John McCain’s final act of service
Even in his passing, he helped us imagine something better
It was a fitting culmination to a life of service.
For a few short moments, John McCain’s passing shattered the divisiveness of American politics and gave us a glimpse of something greater. His death reminded us how much better we can be than what we’ve become. It showed us the tremendous good any politician, or any individual, can achieve over a lifetime. And it helped us reimagine, however briefly, a nation rooted in values like integrity, kindness, heart, and humility.
As the news of McCain’s death broke on Saturday, the American discourse shifted slightly. The shift was fleeting but still real, impermanent but still impactful.
This shift was reflected in the outpouring of tributes from family and friends, opponents and allies, world leaders and everyday people. Beyond the admiration and respect for McCain the person, one found in these tributes even more profound themes: an acknowledgement that the senior senator from Arizona embodied something missing in the United States today. An aspiration to reclaim the moral high ground to which McCain so often led the way. A yearning to no longer be tethered obsessively to the petty smallness and meaningless squabbles of partisan politics.
In those short moments reflecting on McCain’s life and legacy, it was possible not to care about what Donald Trump had said or done. It was possible to ignore the gaping disconnect between John McCain’s vision of America and the president’s. It was possible to make real, if momentarily, the tired rhetoric of “country before party” by paying tribute to someone who actually lived it more often than not.
In honoring McCain, Bernie Sanders and Sean Hannity found something to agree on. So did Hillary Clinton and Trey Gowdy. Even Mitch McConnell and Elizabeth Warren came together, at least for 280 characters, to praise the legacy of someone who refused to believe we can’t be better tomorrow than we are today.

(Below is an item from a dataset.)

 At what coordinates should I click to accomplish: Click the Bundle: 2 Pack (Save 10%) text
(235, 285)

There was still plenty of scorn and outrage and partisanship to go around, of course. Lingering questions persist of how a nation should mourn when the role of the nation’s mourner-in-chief remains vacant. But for a moment, it was possible to disregard all of that “malarkey,” in the words of McCain’s dear friend Joe Biden, in favor of something greater.

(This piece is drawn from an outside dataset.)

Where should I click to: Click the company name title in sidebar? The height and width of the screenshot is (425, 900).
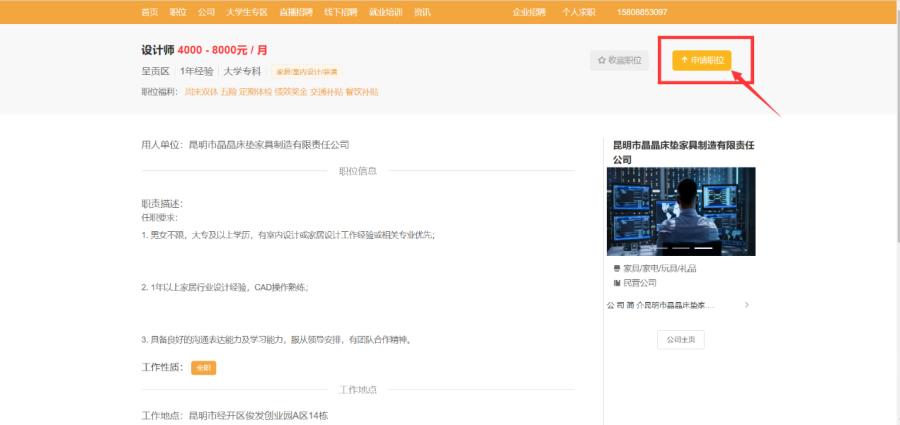(x=681, y=151)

In his death, as so often in his life, John McCain helped us imagine. The unity that followed his passing offered a glimpse not necessarily of the United States without Trump, but of a country capable of taking on the complex forces and toxic strains of thought that preceded this president and will persist long after he leaves the White House. A country capable of reckoning with its sins and shortcomings. A country that often falls short of its ideals and fails to live its values, but nonetheless struggles mightily to become a better version of itself.
John McCain was a human being, with all of our frailties and flaws. In many ways, his imperfect life echoed America’s own: visionary and aspirational, full of contradictions, constantly in pursuit of self-improvement, prone to mistakes but capable of remarkable greatness. A truly heroic person recognizes his successes but devotes himself to his struggles. So it was for John McCain, and so it should be for the nation he served for so long.
In the days to come, will our public discourse return to what it was last Friday? Probably. Is it a tragedy that it takes the death of a once-in-a-lifetime public servant to provide a short respite to the toxicity of our discourse? Certainly. Have the partisan fissures in our politics been healed by one icon’s passing? Of course not.
But is there also immense value in a timely, if brief, reminder of what truly matters? The flicker of aspirational patriotism that McCain’s death inspired in newspapers, tweets, and email inboxes today suggests there is.
Just as he did so many times in life, in death John McCain showed us, yet again, what it means to pursue something great. He helped us imagine, yet again, that America can be better. It is a fitting conclusion to a life of leadership, patriotism, and service.